→ What the exercise asks: Pictures stay out of the copy. Transcribe exactly, and only, the line with "Task: Click the search magnifier icon" through the last line of the entries below.

***** Information shown

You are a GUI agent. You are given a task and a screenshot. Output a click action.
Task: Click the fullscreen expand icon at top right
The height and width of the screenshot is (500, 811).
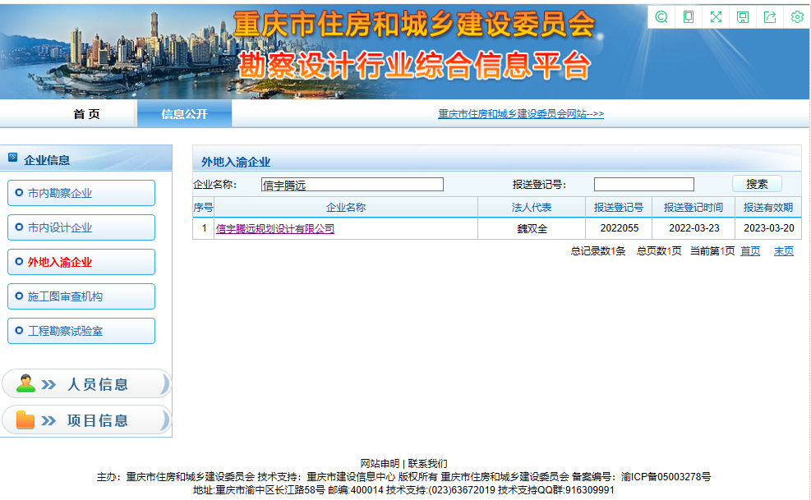[x=715, y=16]
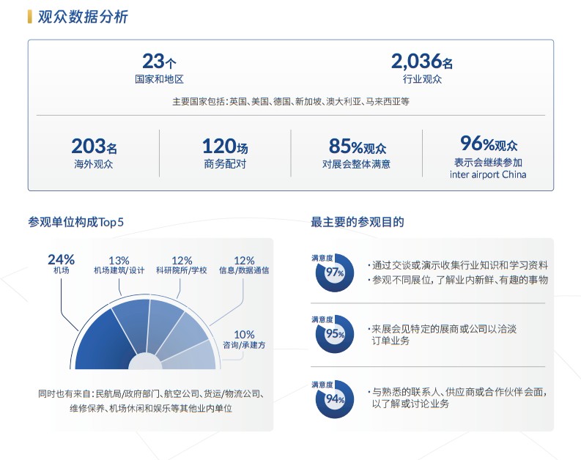Select the 23个 国家和地区 statistic

pyautogui.click(x=159, y=67)
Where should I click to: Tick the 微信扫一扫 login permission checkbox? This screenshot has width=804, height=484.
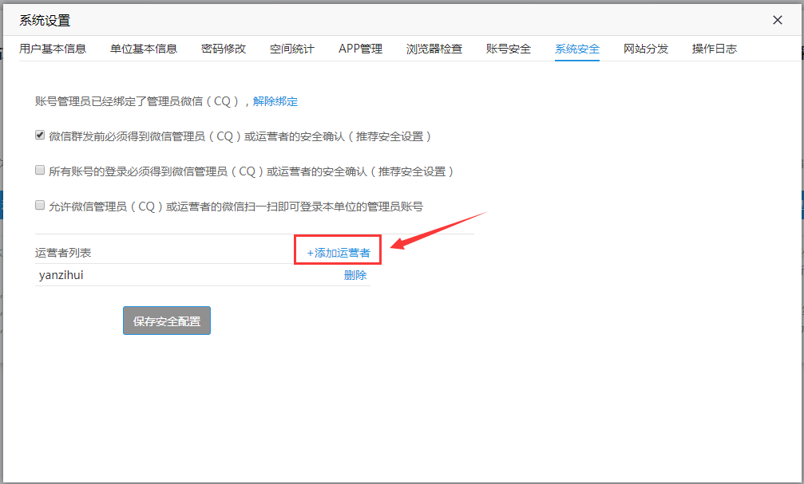[40, 206]
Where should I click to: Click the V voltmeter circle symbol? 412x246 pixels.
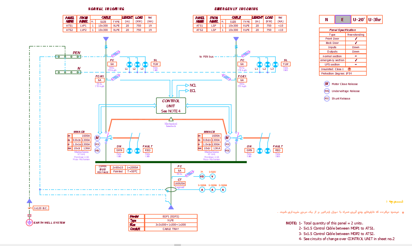[x=212, y=177]
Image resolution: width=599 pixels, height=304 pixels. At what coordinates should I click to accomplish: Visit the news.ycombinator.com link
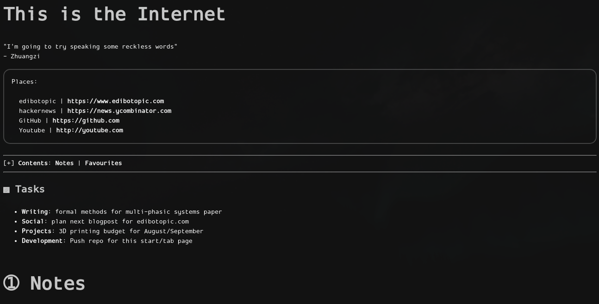119,111
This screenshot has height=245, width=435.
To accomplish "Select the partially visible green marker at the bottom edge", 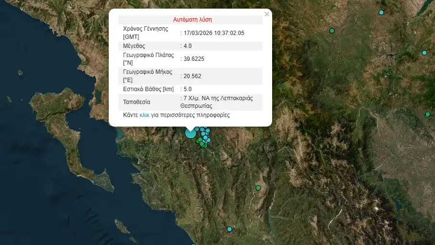I will [x=194, y=244].
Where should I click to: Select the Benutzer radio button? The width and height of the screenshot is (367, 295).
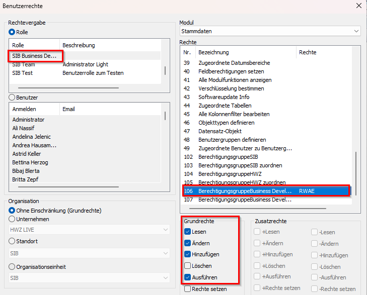(12, 97)
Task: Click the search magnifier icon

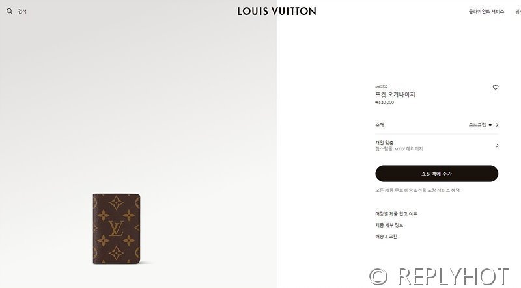Action: click(9, 11)
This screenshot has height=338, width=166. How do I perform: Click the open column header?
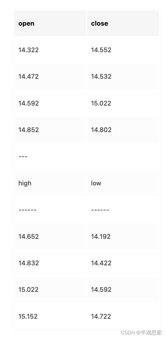pos(50,23)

**********

→ Solution to the problem:
Task: Click the search magnifier icon

Action: click(9, 11)
This screenshot has height=338, width=166. How do I perform: Click the open column header?
pos(50,23)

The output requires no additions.